**Work item**: Every line from the one with "Task: Open the 具体例を選択 (任意) dropdown" through the end of the entries below must be retyped exactly, and only those lines. The pictures are not part of the copy.

※

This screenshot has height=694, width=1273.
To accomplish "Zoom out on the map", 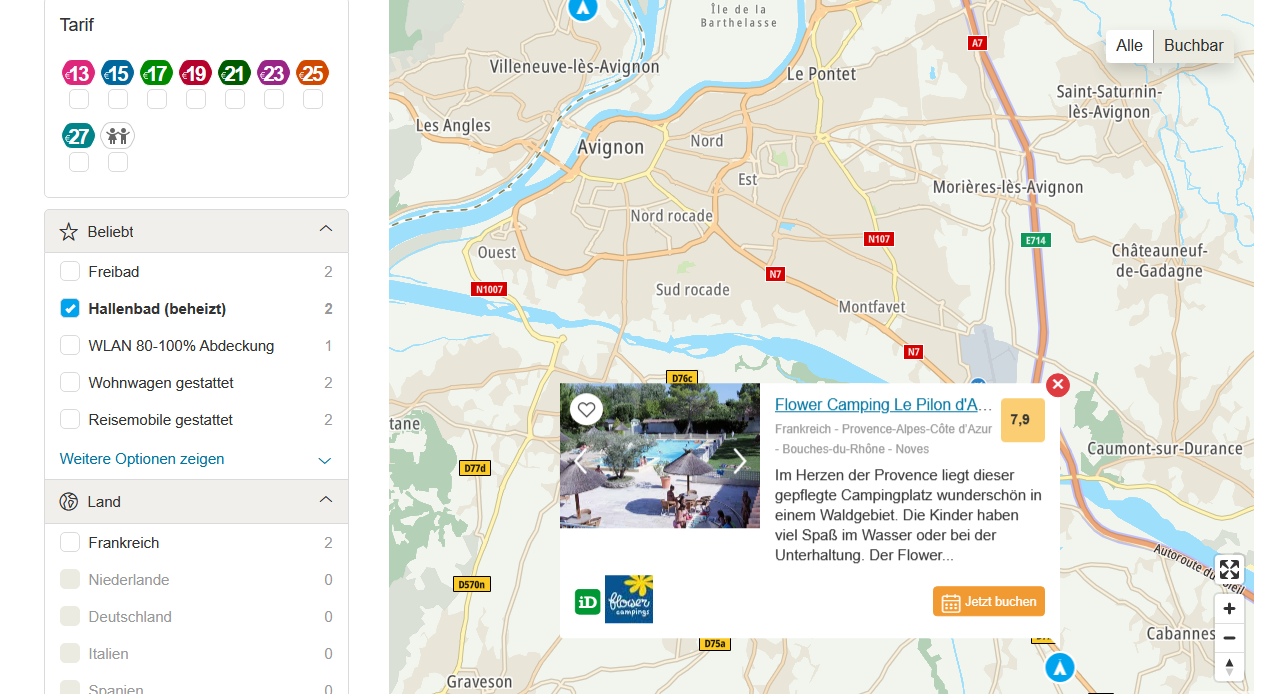I will (1229, 638).
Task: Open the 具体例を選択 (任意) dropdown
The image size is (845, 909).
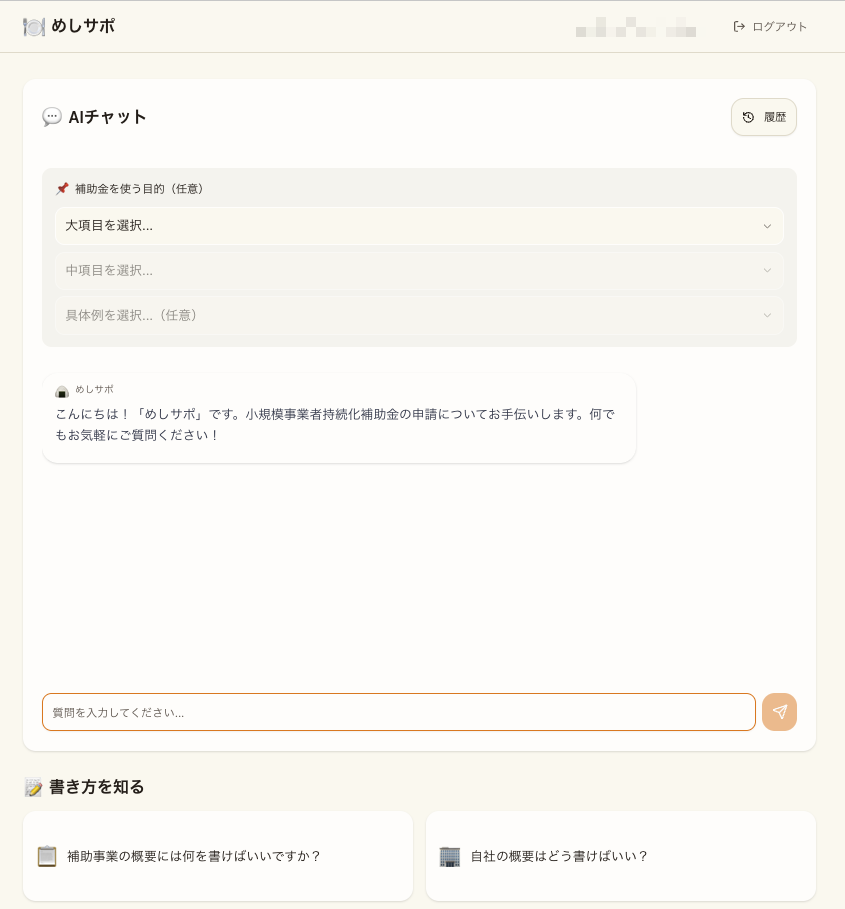Action: (x=419, y=315)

※

**Solution to this problem**:
Task: Open the 具体例を選択 (任意) dropdown
The image size is (845, 909).
Action: (x=419, y=315)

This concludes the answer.